Pseudosuchian archosaurs have been unearthed in fossil layers from the shorelines of the ancient Tethys Ocean, but this is the first coastal representative from the Panthalassan Ocean and the Western Hemisphere, revealing that these crocodilian relatives were present in coastal areas worldwide during the Middle Triassic. Interestingly, these coastal species do not all belong to the same evolutionary group, suggesting that pseudosuchians (and archosauriforms more broadly) adapted to shoreline life independently.

“Essentially, it looks like you had a bunch of very different archosauriform groups that decided to dip their toes in the water during the Middle Triassic. What's interesting is that it doesn't look like many of these 'independent experiments' led to broader radiations of semi-aquatic groups,” Smith said.

During the Triassic, the archosaurs, 'the ruling reptiles', emerged and split into two groups with two surviving representatives: birds, the descendants of the dinosaurs, and crocodilians (alligators, crocodiles and gharials), the descendants of pseudosuchian archosaurs such as B. eremicarminis. Although today's crocodiles look similar enough that most people mistake them for one another, their ancient relatives varied greatly in size and lifestyle. The evolutionary relationships of B. eremicarminis and its relatives suggest that Pseudosuchia reached a high level of diversity in a short period of time after the End-Permian mass extinction, the extent of which has yet to be discovered in the fossil record.

“A growing number of recent discoveries of pseudosuchians from the Middle Triassic suggest that there was an underestimated amount of morphological and ecological diversity and experimentation going on in the early history of the group. While much of the public's fascination with the Triassic focuses on the origin of dinosaurs, it was actually the pseudosuchians that were doing interesting things at the beginning of the Mesozoic,” Smith said.

The new species underscores the abundance of these ancient reptiles during the Triassic, from giants such as Mambawakale ruhuhu to smaller animals such as the newly described B. eremicarminiswhich probably grew to about 5-6 feet in length. Exactly how long B. eremicarminis was and how it survived along the coasts remains hidden in the past. Only a few elements of the individual's skull have been found and there are also no clues about how it fed and hunted. What is clearer is that B. eremicarminis probably stranded quite close to shore. The well-preserved limbs are well developed with no signs of aquatic life such as fins or altered bone density.

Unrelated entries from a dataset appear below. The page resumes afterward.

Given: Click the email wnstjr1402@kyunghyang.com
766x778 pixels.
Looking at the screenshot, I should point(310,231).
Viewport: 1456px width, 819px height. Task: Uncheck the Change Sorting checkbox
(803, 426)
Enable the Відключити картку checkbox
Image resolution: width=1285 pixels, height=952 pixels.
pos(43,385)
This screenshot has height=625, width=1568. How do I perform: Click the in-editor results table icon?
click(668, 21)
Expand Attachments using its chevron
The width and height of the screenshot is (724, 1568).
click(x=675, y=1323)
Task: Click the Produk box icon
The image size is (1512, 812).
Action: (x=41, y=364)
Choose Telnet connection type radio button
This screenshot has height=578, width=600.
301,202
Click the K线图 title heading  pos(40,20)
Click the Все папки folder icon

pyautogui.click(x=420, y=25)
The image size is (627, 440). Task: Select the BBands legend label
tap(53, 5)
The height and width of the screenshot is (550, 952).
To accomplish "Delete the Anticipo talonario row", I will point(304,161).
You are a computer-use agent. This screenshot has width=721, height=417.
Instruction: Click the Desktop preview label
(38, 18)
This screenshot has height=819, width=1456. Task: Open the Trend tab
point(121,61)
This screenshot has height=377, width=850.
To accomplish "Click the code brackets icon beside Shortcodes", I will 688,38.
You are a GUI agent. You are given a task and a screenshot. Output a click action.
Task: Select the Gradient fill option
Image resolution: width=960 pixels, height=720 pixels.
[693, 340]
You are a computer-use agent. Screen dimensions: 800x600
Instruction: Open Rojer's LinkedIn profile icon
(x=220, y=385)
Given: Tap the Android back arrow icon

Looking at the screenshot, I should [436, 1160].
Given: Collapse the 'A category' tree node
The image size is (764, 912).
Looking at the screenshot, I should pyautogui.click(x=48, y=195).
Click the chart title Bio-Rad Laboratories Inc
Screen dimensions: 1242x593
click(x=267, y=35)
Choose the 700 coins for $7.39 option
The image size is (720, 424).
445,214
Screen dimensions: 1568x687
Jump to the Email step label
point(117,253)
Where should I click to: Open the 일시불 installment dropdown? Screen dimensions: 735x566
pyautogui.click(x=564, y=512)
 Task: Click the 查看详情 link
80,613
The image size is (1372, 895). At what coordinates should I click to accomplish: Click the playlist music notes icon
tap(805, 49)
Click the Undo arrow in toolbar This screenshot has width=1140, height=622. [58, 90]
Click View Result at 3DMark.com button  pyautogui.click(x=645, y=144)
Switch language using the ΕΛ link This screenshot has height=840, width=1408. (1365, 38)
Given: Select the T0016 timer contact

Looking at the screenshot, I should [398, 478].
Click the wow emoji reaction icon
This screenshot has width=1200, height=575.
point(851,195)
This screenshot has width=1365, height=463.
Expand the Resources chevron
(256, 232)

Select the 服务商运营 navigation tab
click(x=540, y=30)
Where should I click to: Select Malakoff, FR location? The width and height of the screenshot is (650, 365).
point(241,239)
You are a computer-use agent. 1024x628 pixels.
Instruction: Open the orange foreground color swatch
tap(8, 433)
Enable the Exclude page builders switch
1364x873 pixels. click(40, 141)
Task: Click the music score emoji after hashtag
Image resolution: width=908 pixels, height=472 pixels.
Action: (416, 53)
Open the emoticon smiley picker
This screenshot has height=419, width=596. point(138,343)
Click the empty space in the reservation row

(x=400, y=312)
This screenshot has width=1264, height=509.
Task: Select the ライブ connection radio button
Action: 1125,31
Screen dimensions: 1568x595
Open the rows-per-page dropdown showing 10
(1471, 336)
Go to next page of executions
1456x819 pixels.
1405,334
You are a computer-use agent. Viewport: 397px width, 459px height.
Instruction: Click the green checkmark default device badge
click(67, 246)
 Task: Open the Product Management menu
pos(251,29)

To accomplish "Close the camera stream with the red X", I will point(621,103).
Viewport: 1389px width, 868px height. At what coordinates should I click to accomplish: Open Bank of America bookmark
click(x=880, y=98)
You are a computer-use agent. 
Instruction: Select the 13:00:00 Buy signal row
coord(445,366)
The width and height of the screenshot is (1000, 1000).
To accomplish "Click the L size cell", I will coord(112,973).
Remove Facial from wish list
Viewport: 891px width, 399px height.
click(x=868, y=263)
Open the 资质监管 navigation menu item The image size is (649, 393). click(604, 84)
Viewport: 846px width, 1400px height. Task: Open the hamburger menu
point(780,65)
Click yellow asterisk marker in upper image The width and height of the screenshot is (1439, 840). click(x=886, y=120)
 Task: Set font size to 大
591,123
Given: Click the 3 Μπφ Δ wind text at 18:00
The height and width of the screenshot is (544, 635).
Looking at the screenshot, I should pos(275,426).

The research team wanted a name that would pay homage to the original human inhabitants of the Augusta Mountains where the specimen was found, so they consulted a member of the Fallon Paiute Shoshone tribe to come up with a suitable name. “Benggwi-Gwishinga,” a word that means “to catch fish” in Shoshone, was combined with the Greek word for Sobek, the Egyptian crocodile-headed god, to come up with the new genus. Benggwigwishingasuchus. The specific epithet eremicarminis translates to “desert song,” in honor of two NHMLAC supporters who share a passion for Southwest paleontology and opera. The full name thus translates roughly to “Fisherman Croc's Desert Song.”